What is being asked:
Exclude the pictures and set down, unaltered, the lines from the one that holds "The height and width of the screenshot is (868, 1389)." through the end of the data.
Data records Start Marker
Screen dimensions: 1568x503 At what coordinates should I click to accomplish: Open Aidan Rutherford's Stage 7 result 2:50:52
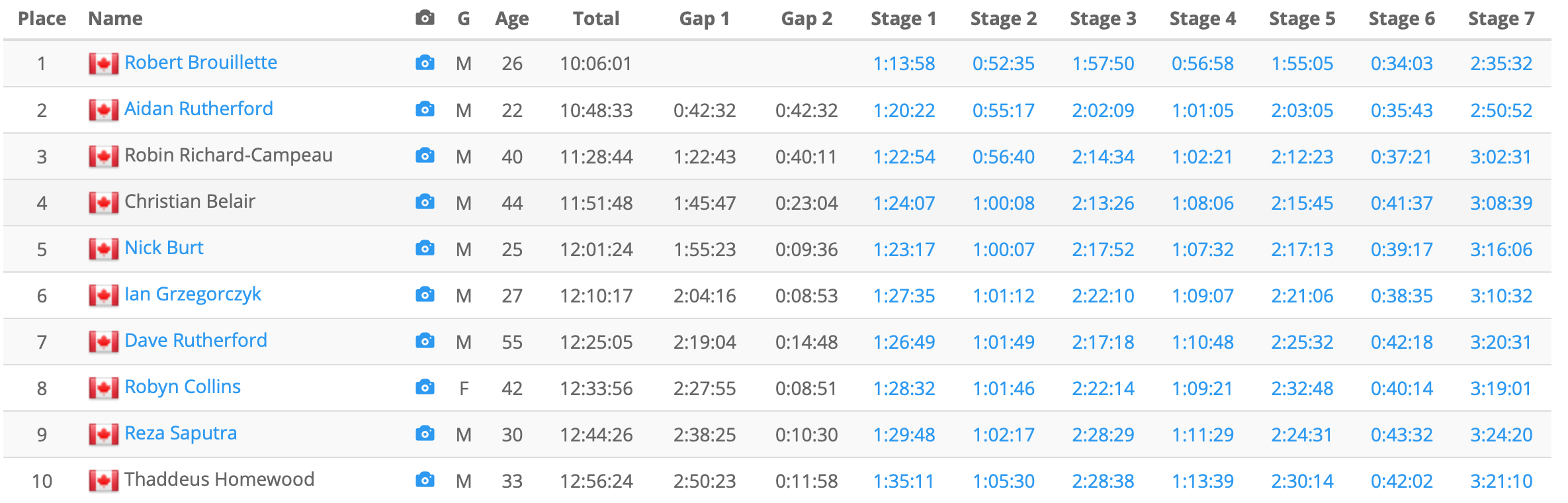[x=1501, y=110]
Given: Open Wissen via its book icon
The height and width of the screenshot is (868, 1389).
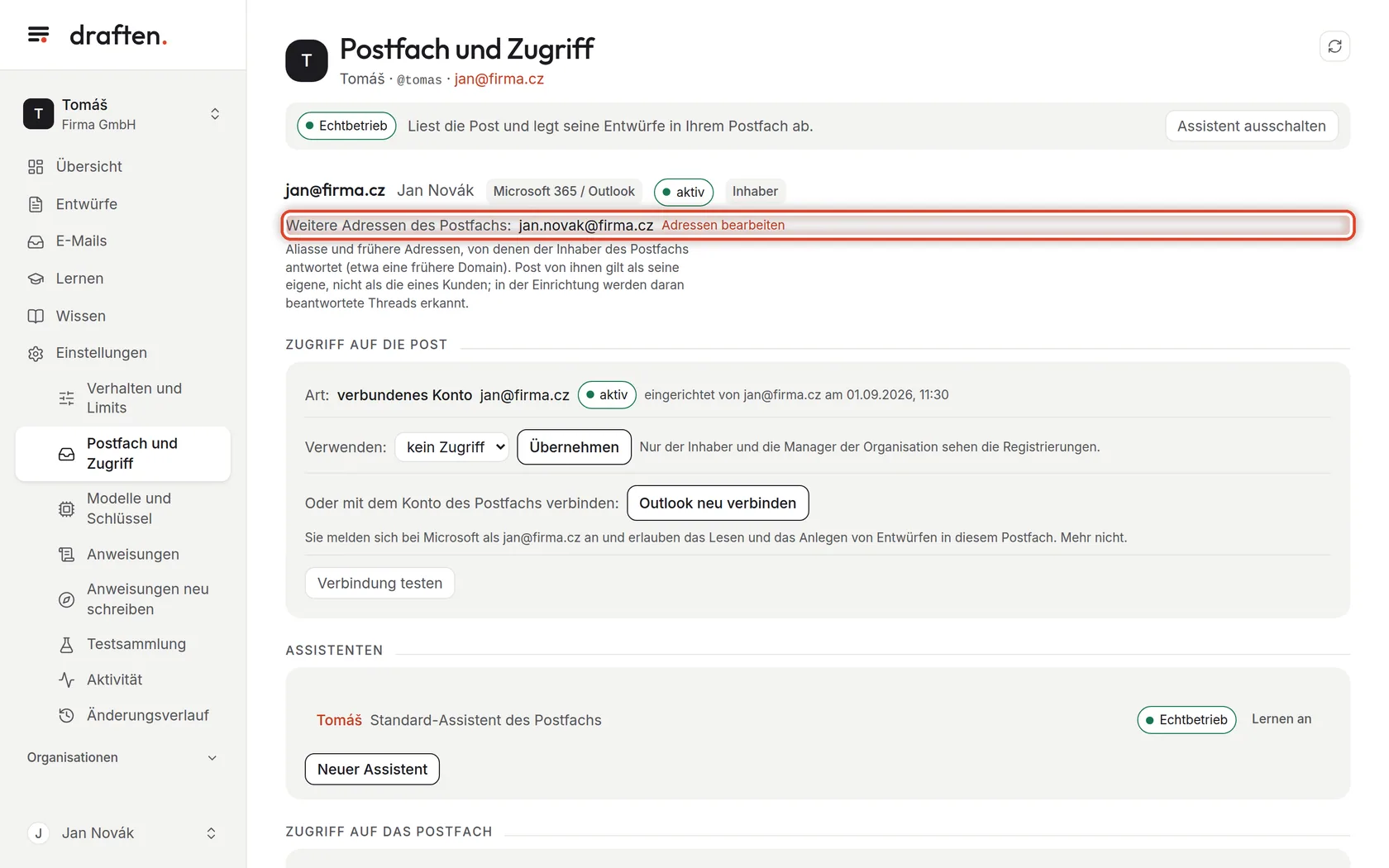Looking at the screenshot, I should (x=36, y=316).
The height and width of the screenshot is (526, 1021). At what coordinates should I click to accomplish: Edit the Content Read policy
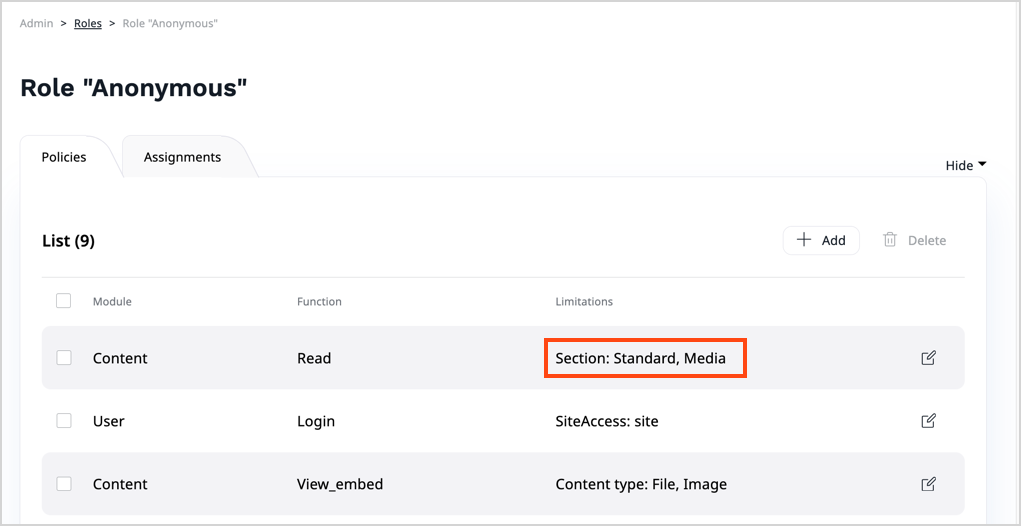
Data records End Marker
Result:
The height and width of the screenshot is (868, 1389).
Looking at the screenshot, I should (x=36, y=316).
The height and width of the screenshot is (526, 1021). At what coordinates should I click to accomplish: Edit the Content Read policy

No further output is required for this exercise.